Talking about the importance of upholding fundamental freedoms, the minister stressed that freedom of expression must be exercised with responsibility and the international community should “begin to consider reasonable restrictions in this regard”, both online and offline.

Mahmood also shared the range of steps taken by Pakistan in the field of education and for the promotion of inter-faith harmony and freedom of religion or belief. In this context, he highlighted the recent initiative taken by the government to open the Kartarpur Corridor for Sikh pilgrims.

According to the FO, the Istanbul Process represents an operational mechanism of a consensus-based resolution at the Human Rights Council that seeks to promote the implementation of an 8-point action plan to combat religious intolerance and other related issues.

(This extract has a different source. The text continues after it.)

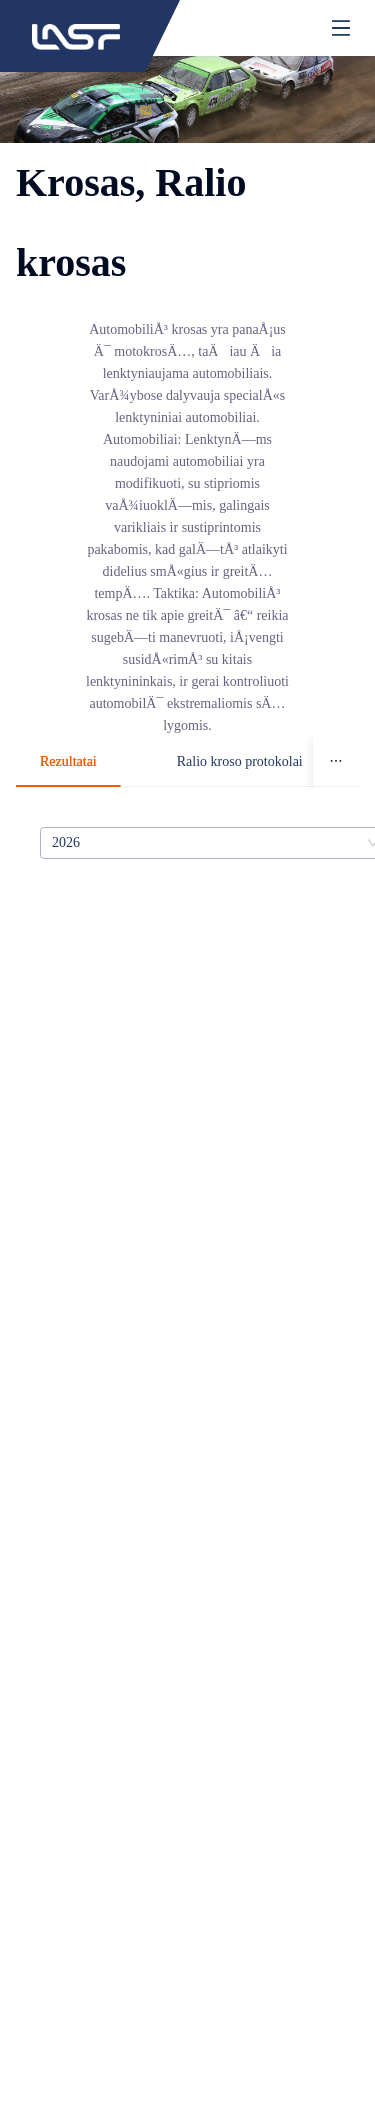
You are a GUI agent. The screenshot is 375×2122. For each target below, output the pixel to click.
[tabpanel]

He cautioned politicians against using “incendiary and populist rhetoric” for electoral gains, saying it can serve as a catalyst for hate speech leading to acts of violence, systematic discrimination and in some cases acts of terrorism.

The Minister drew attention to the alarming levels of Islamophobia in many parts of the world due to growing incidents of hate crimes, negative profiling, assaults on hijab wearing Muslim women, denigration of venerated Muslim personalities and symbols.

He also expressed deep concerns over the growing incidents of systematic discrimination and state violence against Muslims in India.